# WHAT YOU WILL DO
The pictures in the listing below are to be skipped, while the lines between the line holding "The width and" and the line holding "Where should I", inclusive, are to be output exactly.
[RECORDS FOR THE EXERCISE]
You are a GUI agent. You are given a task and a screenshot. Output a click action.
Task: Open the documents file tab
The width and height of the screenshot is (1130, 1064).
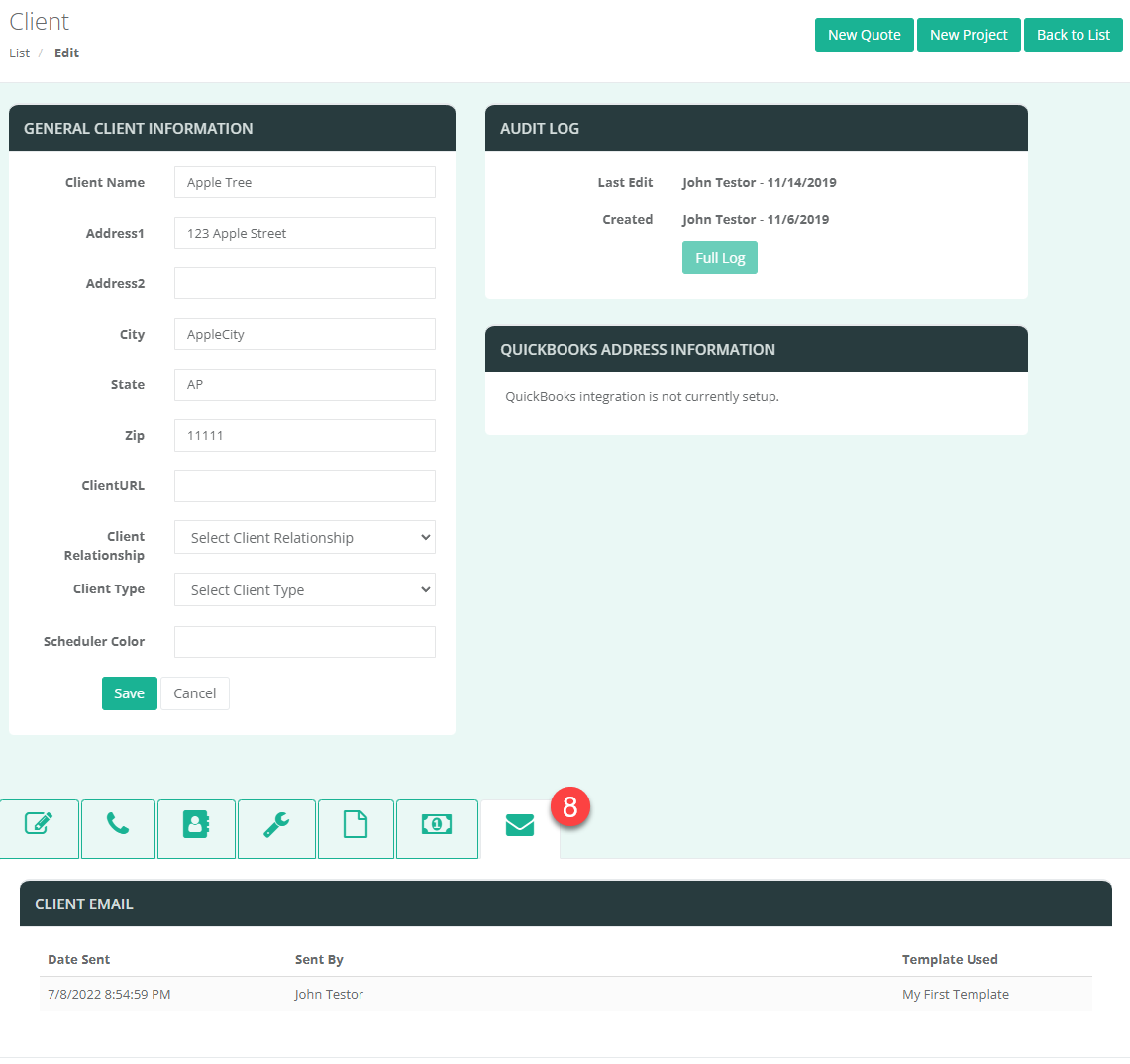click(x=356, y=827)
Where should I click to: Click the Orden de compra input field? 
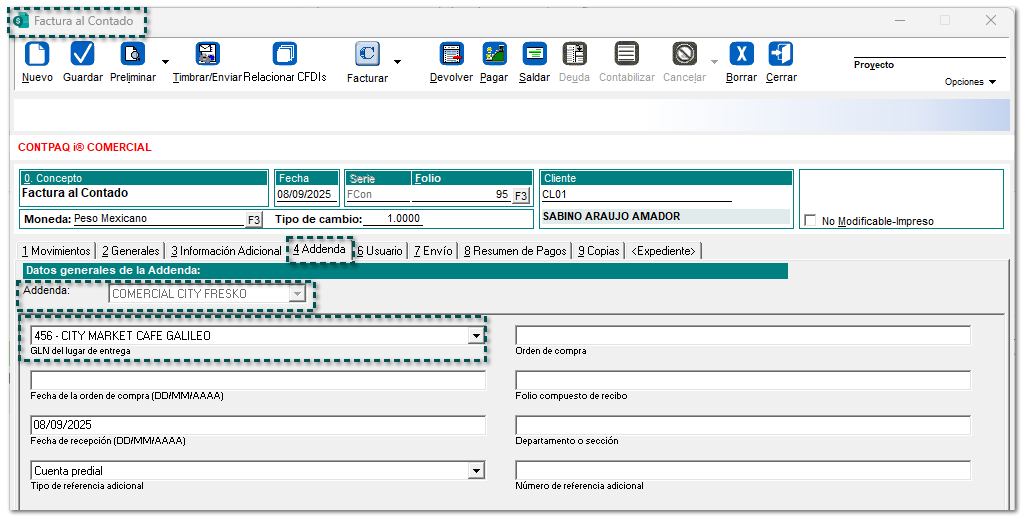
[/RECORDS FOR THE EXERCISE]
[RECORDS FOR THE EXERCISE]
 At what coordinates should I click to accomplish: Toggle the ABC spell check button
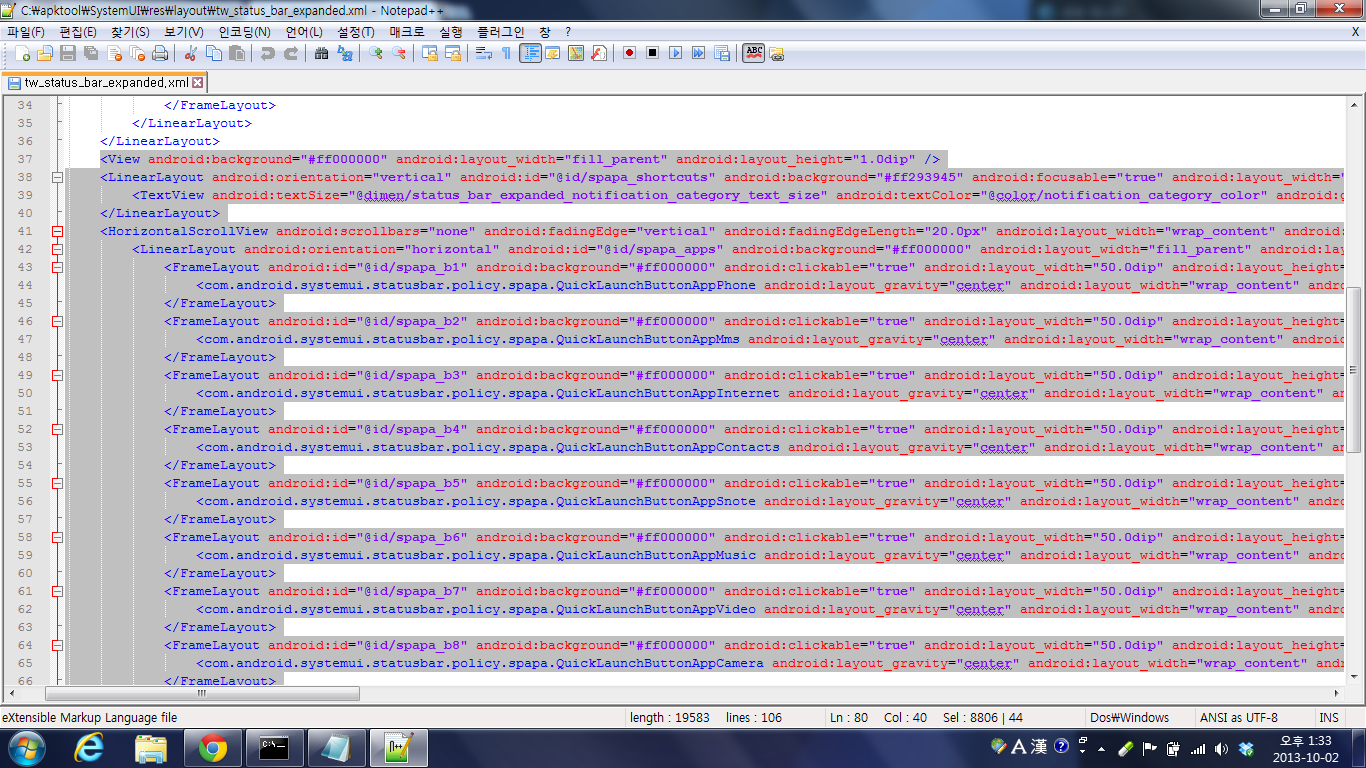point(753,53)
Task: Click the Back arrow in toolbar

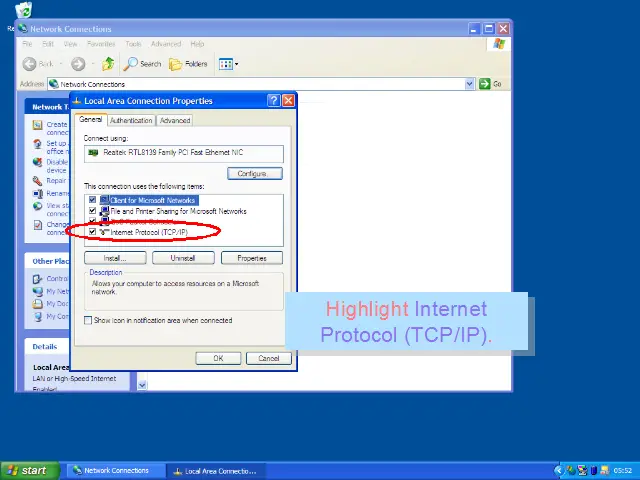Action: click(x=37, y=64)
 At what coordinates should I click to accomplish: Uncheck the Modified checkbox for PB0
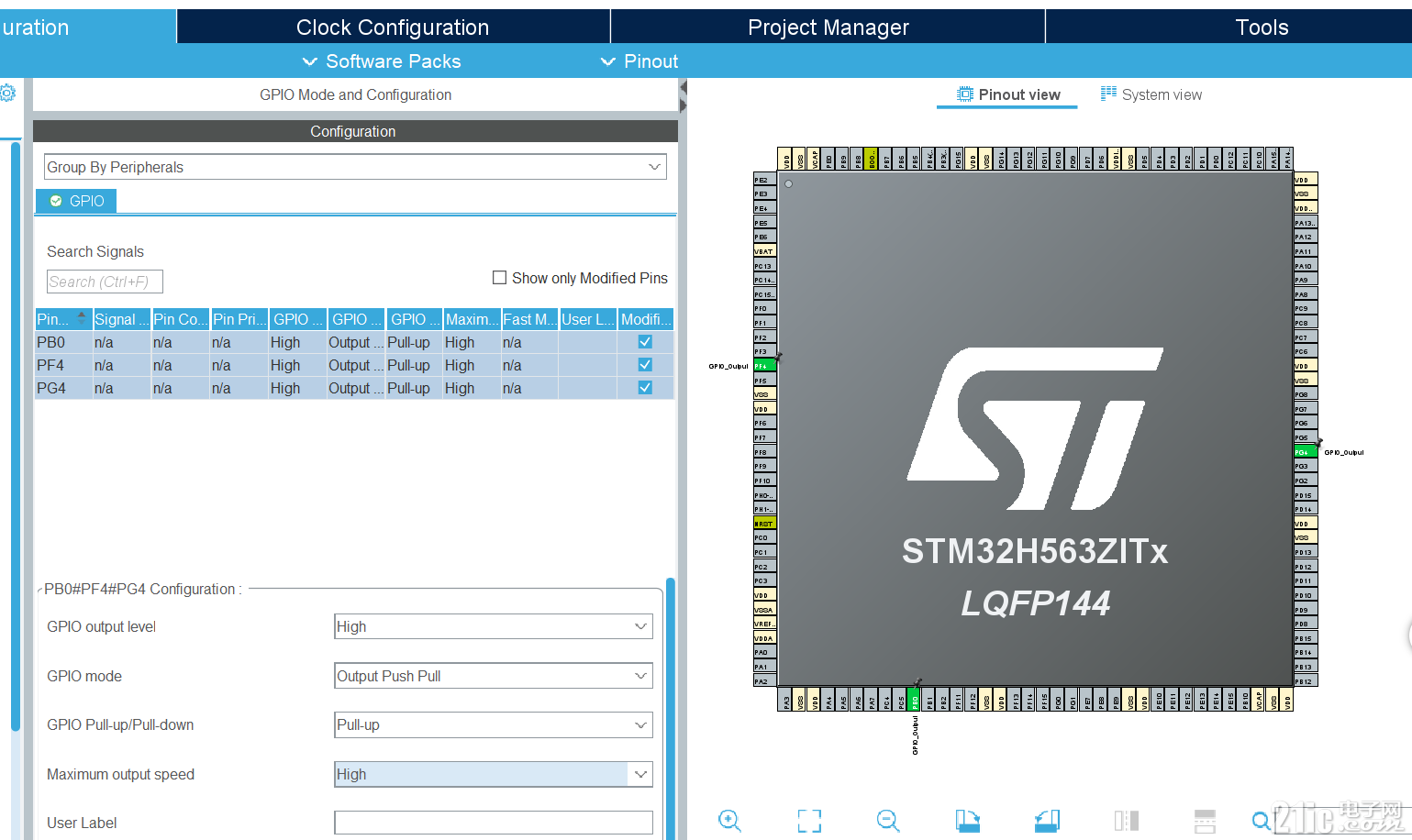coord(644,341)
[/RECORDS FOR THE EXERCISE]
[RECORDS FOR THE EXERCISE]
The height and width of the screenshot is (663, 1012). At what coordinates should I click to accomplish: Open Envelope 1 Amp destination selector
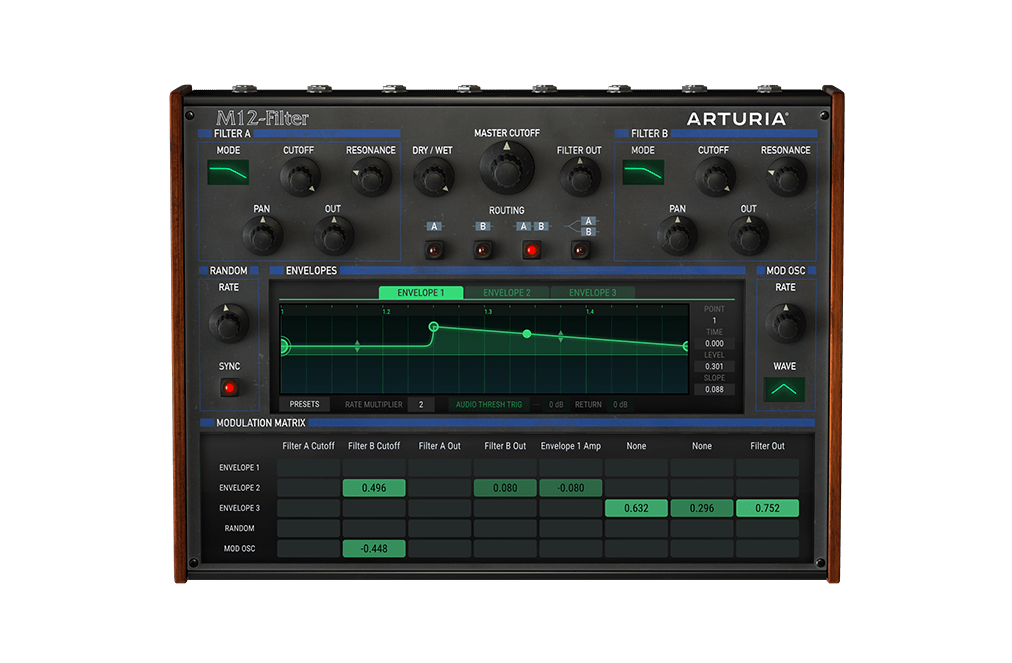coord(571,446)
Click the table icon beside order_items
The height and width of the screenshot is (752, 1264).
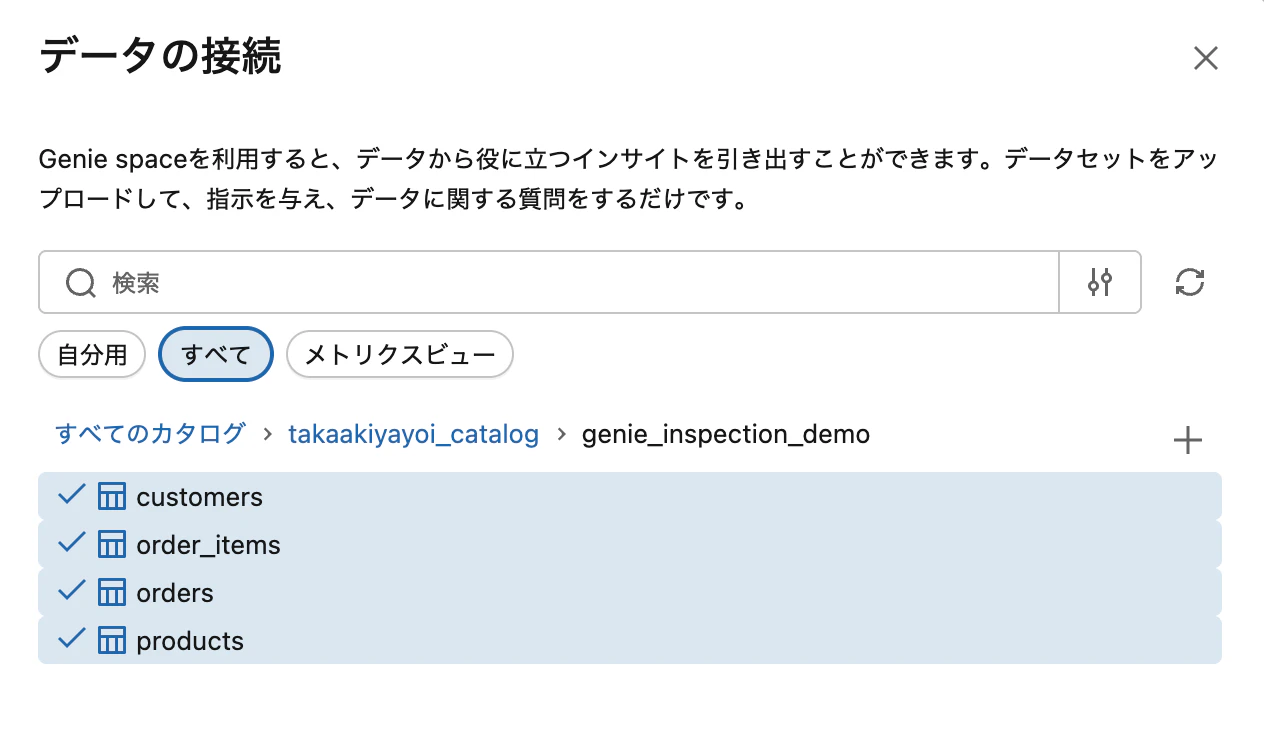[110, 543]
[/RECORDS FOR THE EXERCISE]
# ANSWER TO THE EXERCISE
The width and height of the screenshot is (1130, 1064).
click(x=356, y=827)
Where should I click to: Click the Orden de compra input field? 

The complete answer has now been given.